Changelog v0.14.11

Changelog v0.14.11

This storage node update is optional, not compulsory for the functioning of storage nodes. For Satellites, the update is required.

Storage node:

  • Drop certificate table - The storage node keeps track of the uplink ID it contacts. The implementation has changed so we don’t need that table anymore. We expect a performance improvement on uploads and downloads. The process of dropping the table will take about an hour—during this time, your node will be unresponsive, and the dashboard won’t open.
    https://github.com/storj/storj/pull/2498
  • Remove database locking - We’ve changed how database locking works. For write operations, the database still needs to be locked, but only for a short time. Read operations are now possible even while the database is locked.
    https://github.com/storj/storj/pull/2410
  • Limit concurrent uploads - Slower nodes like a Raspberry Pi3 are having a hard time getting any data. They were accepting too many concurrent uploads and were unable to finish them in time. In this new release, we added a config storage2.max-concurrent-requests: 10. This will allow slow nodes to focus on a smaller number of uploads and finish them as fast as possible while refusing the uploads it couldn’t process anyway.
    https://github.com/storj/storj/pull/2397
  • In memory used space/bandwidth tracking - The storage node needs to know how much bandwidth and disk space is free. Instead of querying the database every time, we calculate bandwidth and free disk space once upon startup and then keep it in memory.
    https://github.com/storj/storj/pull/2469
  • Change voucher log message - A storage node can get a signed voucher from the Satellite only if it’s already vetted and not disqualified. We corrected the log message in order to eliminate the confusing previous message that lead some SNOs to believe their node is disqualified when really it was only in the vetting stage.
    https://github.com/storj/storj/pull/2362

Satellite:

  • Repair checker use reliability cache - Instead of killing the database with too many requests, the repair checker is now caching the storage node reputation. This will speed up the repair checker and reduce the performance impact on the database.
    https://github.com/storj/storj/pull/1976
  • Faster Uptime checks - The discovery service was pinging all storage nodes and requesting additional data like the wallet address. We removed this ping because the second request will still tell us if the node is online or not. This allows us to check the uptime of all storage nodes more frequently.
    https://github.com/storj/storj/pull/2491
  • Fix repair trigger - The repair checker was too nervous and added too many segments to the repair the queue even if a storage node was offline for only a minute. The Reed-Solomon numbers allow us to be more tolerant now. We now trigger repair if a node is offline for more than one hour.
    https://github.com/storj/storj/pull/2490
4 Likes

Thanks for including PR links! Love that!

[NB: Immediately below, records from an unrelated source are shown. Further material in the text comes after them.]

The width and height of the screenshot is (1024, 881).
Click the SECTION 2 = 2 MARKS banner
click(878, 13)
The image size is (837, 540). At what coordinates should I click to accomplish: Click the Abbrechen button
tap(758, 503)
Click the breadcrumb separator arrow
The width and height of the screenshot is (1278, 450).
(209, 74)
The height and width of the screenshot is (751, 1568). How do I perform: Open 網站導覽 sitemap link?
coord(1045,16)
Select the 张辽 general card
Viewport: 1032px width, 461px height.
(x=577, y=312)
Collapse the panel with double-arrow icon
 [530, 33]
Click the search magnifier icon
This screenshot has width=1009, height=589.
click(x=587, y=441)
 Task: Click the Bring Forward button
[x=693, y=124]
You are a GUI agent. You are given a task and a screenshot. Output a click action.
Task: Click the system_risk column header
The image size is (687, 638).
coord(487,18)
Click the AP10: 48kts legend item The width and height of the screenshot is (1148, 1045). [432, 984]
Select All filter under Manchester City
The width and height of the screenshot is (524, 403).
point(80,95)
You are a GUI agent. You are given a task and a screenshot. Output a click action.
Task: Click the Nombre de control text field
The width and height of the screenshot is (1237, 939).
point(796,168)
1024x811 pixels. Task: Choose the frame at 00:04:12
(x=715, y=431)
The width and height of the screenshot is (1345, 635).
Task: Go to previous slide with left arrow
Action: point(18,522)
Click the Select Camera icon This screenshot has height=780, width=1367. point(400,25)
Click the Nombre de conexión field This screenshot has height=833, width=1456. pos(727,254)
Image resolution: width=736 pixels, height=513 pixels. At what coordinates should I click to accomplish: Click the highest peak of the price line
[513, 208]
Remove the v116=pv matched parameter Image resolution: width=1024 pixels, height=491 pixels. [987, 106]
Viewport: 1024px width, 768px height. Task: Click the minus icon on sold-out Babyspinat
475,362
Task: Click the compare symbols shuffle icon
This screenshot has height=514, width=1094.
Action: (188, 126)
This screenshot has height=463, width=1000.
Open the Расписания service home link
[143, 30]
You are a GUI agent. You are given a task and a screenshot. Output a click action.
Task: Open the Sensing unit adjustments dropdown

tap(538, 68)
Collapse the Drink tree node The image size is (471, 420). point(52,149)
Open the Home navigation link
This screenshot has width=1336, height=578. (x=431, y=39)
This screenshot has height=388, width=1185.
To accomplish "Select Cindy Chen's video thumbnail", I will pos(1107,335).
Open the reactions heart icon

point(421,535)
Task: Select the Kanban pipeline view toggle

just so I do not misread it, if my node is offline for more than an hour I begin loosing Data? Just hypothetical, if I am offline for two hours with the smallest allowed node of 500GB, all my data could be gone, because it is theoretical possible that that amount could be rebuild in this time?

  1. What happen with my withheld?
  2. Did i get disqualified? I am not 5 hours offline.

This would need to be confirmed but, I think this is what happens.

  1. All pieces that drop below the RS repair threshold get put on the repair queue (so that’s a relatively small subset of all your data)
  2. The data will remain on your node until garbage collection cleans it up.
  3. You won’t be paid for that stored data until cleanup.
  4. I see no mention of the DQ criteria changing, so your node should be fine.

I don’t know who is paying for these repairs though. But I don’t think your escrow would be used in this scenario. Keep in mind that many other nodes had to fail for the piece to reach the repair threshold. Many of which likely won’t return. So their escrow would be used for the repair.

This is mostly speculation based on what I’ve read. So please someone from storj confirm. :slight_smile:

Theoretical yes. Practical you might lose a fraction of your data for each hour you are offline.

In the whitepaper model the plan was to disqualify storage nodes early in order to avoid any file loss. Allowing a downtime of 3 days would be impossible because we would lose files.
The current implementation has a big advantage. The downtime for repair and disqualification are disconnected. A storage node can go offline for 3 days without getting disqualified.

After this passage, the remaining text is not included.